BEGIN TASK DATA

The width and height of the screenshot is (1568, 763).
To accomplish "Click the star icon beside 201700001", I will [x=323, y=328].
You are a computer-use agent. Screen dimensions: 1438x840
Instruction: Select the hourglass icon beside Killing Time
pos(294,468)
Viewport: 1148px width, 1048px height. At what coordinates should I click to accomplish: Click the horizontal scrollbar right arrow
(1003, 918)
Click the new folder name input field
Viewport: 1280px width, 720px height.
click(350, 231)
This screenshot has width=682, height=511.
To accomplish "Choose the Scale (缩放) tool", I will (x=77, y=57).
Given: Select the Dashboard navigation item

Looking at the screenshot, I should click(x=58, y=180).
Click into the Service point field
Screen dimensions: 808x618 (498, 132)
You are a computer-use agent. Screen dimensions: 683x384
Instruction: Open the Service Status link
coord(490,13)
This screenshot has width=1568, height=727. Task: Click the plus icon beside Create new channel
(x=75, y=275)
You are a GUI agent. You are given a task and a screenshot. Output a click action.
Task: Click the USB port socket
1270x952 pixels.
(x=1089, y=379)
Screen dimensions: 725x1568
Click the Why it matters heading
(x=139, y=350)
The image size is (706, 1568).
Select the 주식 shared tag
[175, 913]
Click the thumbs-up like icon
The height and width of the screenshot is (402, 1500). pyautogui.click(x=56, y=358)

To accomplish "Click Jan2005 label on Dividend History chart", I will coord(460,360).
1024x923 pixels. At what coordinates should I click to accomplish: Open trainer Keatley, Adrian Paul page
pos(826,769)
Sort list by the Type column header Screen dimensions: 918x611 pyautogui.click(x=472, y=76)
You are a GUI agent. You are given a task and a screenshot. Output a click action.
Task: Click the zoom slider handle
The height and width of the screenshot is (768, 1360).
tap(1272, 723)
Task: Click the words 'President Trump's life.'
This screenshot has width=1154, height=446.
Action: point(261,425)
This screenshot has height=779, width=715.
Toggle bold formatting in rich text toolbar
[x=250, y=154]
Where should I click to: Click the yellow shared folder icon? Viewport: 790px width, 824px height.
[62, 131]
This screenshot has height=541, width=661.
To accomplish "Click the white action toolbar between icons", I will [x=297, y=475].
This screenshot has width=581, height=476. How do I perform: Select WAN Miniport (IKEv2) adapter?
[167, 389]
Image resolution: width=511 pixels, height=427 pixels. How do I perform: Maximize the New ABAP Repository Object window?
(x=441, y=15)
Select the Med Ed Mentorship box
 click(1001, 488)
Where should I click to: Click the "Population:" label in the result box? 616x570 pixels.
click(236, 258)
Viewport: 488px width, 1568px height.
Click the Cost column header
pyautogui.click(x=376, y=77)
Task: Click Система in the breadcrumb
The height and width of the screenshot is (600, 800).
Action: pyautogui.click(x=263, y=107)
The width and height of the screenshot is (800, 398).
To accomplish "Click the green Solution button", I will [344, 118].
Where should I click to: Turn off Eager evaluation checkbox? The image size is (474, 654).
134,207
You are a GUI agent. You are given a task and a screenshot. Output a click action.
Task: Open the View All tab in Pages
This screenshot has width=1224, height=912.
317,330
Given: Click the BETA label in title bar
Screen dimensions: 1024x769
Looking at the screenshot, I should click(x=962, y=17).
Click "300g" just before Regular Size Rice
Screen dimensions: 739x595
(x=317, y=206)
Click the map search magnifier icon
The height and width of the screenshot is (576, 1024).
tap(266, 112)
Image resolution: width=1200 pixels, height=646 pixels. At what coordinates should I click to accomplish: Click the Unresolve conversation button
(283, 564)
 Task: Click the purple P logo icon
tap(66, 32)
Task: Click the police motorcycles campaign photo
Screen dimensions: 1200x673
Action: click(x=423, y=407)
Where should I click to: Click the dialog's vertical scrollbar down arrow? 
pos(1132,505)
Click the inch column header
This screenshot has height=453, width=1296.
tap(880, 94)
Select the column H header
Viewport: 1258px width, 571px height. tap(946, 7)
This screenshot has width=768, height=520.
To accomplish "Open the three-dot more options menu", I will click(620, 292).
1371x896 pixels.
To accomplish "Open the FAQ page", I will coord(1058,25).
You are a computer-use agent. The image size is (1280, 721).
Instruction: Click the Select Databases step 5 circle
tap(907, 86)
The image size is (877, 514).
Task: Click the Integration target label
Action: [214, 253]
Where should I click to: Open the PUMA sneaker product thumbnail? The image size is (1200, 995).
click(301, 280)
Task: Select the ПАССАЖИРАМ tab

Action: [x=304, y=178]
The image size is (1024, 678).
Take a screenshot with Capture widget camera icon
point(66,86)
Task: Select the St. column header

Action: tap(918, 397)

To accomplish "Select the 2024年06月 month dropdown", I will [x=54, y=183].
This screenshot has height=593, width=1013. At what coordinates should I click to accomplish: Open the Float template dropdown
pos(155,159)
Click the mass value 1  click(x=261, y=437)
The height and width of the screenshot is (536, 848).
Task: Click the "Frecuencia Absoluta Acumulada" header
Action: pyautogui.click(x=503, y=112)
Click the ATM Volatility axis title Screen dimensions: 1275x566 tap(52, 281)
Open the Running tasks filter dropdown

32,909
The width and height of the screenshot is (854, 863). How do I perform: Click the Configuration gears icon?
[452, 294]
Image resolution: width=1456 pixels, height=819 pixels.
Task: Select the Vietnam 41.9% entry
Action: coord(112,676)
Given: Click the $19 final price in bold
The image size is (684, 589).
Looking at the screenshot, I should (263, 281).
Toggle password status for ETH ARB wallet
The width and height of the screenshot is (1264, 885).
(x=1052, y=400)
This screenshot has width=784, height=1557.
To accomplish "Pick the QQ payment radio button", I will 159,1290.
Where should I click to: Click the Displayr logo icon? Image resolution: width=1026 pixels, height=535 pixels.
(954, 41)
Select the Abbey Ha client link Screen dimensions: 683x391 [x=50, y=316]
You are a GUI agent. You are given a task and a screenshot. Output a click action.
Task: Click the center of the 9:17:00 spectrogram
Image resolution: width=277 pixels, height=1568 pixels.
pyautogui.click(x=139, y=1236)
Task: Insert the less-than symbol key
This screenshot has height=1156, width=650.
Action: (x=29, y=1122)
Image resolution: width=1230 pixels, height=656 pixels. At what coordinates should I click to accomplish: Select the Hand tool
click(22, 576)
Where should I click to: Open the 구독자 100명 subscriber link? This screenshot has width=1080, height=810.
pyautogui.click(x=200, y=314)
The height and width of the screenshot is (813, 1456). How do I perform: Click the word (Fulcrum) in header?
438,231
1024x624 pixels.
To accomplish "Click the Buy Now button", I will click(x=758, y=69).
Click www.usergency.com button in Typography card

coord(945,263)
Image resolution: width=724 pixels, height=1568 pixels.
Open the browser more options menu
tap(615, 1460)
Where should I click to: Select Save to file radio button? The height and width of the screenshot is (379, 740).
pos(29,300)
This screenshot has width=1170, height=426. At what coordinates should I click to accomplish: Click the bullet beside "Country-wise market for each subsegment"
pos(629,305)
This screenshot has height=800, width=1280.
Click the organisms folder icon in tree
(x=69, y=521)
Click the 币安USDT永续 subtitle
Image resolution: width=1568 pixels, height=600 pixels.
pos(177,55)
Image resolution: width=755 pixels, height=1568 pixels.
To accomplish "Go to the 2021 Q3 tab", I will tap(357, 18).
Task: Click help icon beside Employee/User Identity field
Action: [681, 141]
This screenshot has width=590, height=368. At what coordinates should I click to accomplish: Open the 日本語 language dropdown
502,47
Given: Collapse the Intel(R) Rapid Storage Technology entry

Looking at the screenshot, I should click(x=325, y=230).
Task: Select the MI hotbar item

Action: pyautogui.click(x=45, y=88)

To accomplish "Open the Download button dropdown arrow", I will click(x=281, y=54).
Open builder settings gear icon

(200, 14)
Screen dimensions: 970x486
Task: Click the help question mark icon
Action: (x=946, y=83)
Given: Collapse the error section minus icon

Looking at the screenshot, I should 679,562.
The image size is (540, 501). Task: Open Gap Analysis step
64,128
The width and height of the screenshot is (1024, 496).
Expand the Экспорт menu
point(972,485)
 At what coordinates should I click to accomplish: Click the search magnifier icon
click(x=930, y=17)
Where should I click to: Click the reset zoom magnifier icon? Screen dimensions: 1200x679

END TASK DATA

WORK ORDER
Where a line in the listing above includes the string "computer", copy that line.

EXPECTED ANSWER
You are a computer-use agent. Screen dimensions: 1438x840
You are a computer-use agent. Screen dimensions: 683x384
You are a computer-use agent. The image size is (1280, 721).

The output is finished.